Now to override the memory allocator for this array subclass...

Note: For demonstration purpose, the allocator references the dynamic runtime address of the allocator-table. This disables several features of Numba, including caching and AOT compilation. 

In [7]:
@overload_classmethod(MyArrayType, "_allocate")
def _ol_array_allocate(cls, allocsize, align):
 """Implements a Numba-only classmethod on the array type.
 """
 def impl(cls, allocsize, align):
 # The bulk of the work in implemented in the intrinsic below.
 return allocator_MyArray(allocsize, align)

 return impl

@intrinsic
def allocator_MyArray(typingctx, allocsize, align):
 def impl(context, builder, sig, args):
 context.nrt._require_nrt()
 size, align = args

 mod = builder.module
 u32 = ir.IntType(32)
 voidptr = cgutils.voidptr_t

 # We will use our custom allocator table here.
 # The table is referenced by its dynamic runtime address.
 addr = ctypes.addressof(allocator_table)
 ext_alloc = context.add_dynamic_addr(builder, addr, info='custom_alloc_table')

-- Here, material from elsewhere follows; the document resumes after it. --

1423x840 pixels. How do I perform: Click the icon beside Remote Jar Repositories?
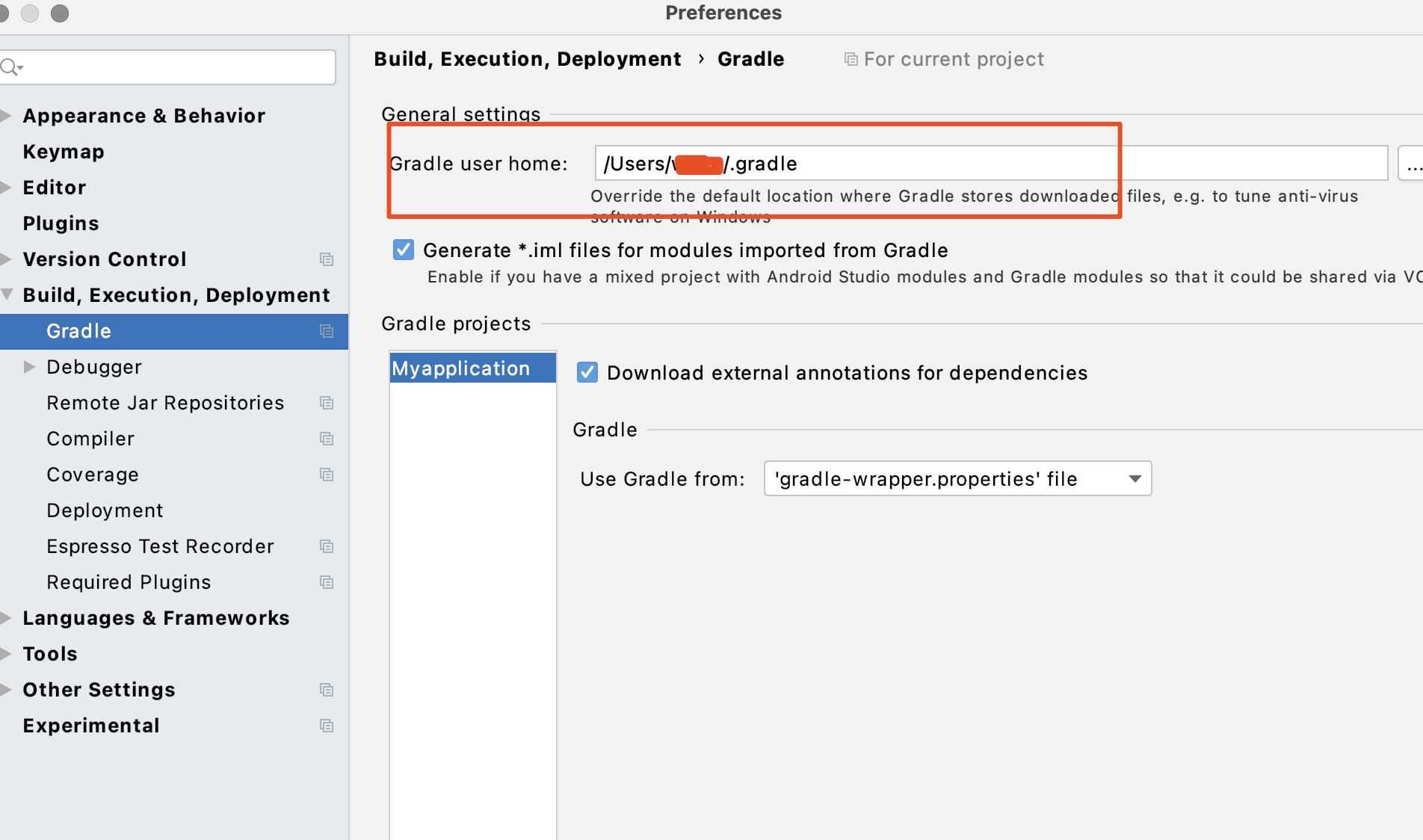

 # Invoke the allocator routine that uses our custom allocator
 fnty = ir.FunctionType(voidptr, [cgutils.intp_t, u32, voidptr])
 fn = cgutils.get_or_insert_function(
 mod, fnty, name="NRT_MemInfo_alloc_safe_aligned_external"
 )
 fn.return_value.add_attribute("noalias")

 if isinstance(align, builtins.int):
 align = context.get_constant(types.uint32, align)
 else:
 assert align.type == u32, "align must be a uint32"

 call = builder.call(fn, [size, align, ext_alloc])
 return call

 mip = types.MemInfoPointer(types.voidptr) # return untyped pointer
 sig = typing.signature(mip, allocsize, align)
 return sig, impl


## Testing

To test, we define a simple functions that computes `a * 2 + a`:

In [8]:
def foo(a):
 return a * 2 + a

buf = np.arange(4)
a = MyArray(buf.shape, buf.dtype, buf)
a

MyArray([0, 1, 2, 3])

When `foo()`, is not Numba-compiled, is executed, we can see that the `MyArray.__array_ufunc__` method is used for the `*` and `+` operations.

In [9]:
foo(a)

NumPy: .__array_ufunc__ method=__call__ inputs=(MyArray([0, 1, 2, 3]), 2)
NumPy: .__array_ufunc__ method=__call__ inputs=(MyArray([0, 2, 4, 6]), MyArray([0, 1, 2, 3]))


MyArray([0, 3, 6, 9])

Below is the Numba JIT version:

In [10]:
jit_foo = njit(foo)

When `jit_foo()` is executed, `MyArrayType.__array_ufunc__` method is used to compute the types of the `*` and `+` operations. Note, type-inference is invoking the `__array_ufunc__` method multiple times due to specifics of the algorithm. We can also see a series of prints to `stdout` as part of the implementation of the allocator (`malloc_func()`) and deallocator (`free_func()`). It is showing two allocations for the result of `*` and `+`, and one deallocation for the intermediate in `*`.

In [11]:
jit_foo(a)

Numba: MyArray(1, int64, C).__array_ufunc__ method=__call__ inputs=(MyArray(1, int64, C), int64)
Numba: MyArray(1, int64, C).__array_ufunc__ method=__call__ inputs=(MyArray(1, int64, C), MyArray(1, int64, C))
Numba: MyArray(1, int64, C).__array_ufunc__ method=__call__ inputs=(MyArray(1, int64, C), int64)
Numba: MyArray(1, int64, C).__array_ufunc__ method=__call__ inputs=(MyArray(1, int64, C), MyArray(1, int64, C))
Numba: MyArray(1, int64, C).__array_ufunc__ method=__call__ inputs=(MyArray(1, int64, C), int64)
Numba: MyArray(1, int64, C).__array_ufunc__ method=__call__ inputs=(MyArray(1, int64, C), MyArray(1, int64, C))
>>> Malloc size=144 data=None -> 0x7faa85511aa0
>>> Malloc size=144 data=None -> 0x7faa85561760
>>> Free ptr=0x7faa85511aa0 data=None


array([0, 3, 6, 9])

Lastly, we can observe the use of the `MyArray` type in the annotated IR.

In [13]:
jit_foo.inspect_types()

foo (MyArray(1, int64, C),)
--------------------------------------------------------------------------------
# File: 
# --- LINE 1 --- 

def foo(a):

 # --- LINE 2 --- 
 # label 0
 # a = arg(0, name=a) :: MyArray(1, int64, C)
 # $const4.1 = const(int, 2) :: Literal[int](2)
 # $6binary_multiply.2 = a * $const4.1 :: MyArray(1, int64, C)
 # del $const4.1
 # $10binary_add.4 = $6binary_multiply.2 + a :: MyArray(1, int64, C)
 # del a
 # del $6binary_multiply.2
 # $12return_value.5 = cast(value=$10binary_add.4) :: MyArray(1, int64, C)
 # del $10binary_add.4
 # return $12return_value.5

 return a * 2 + a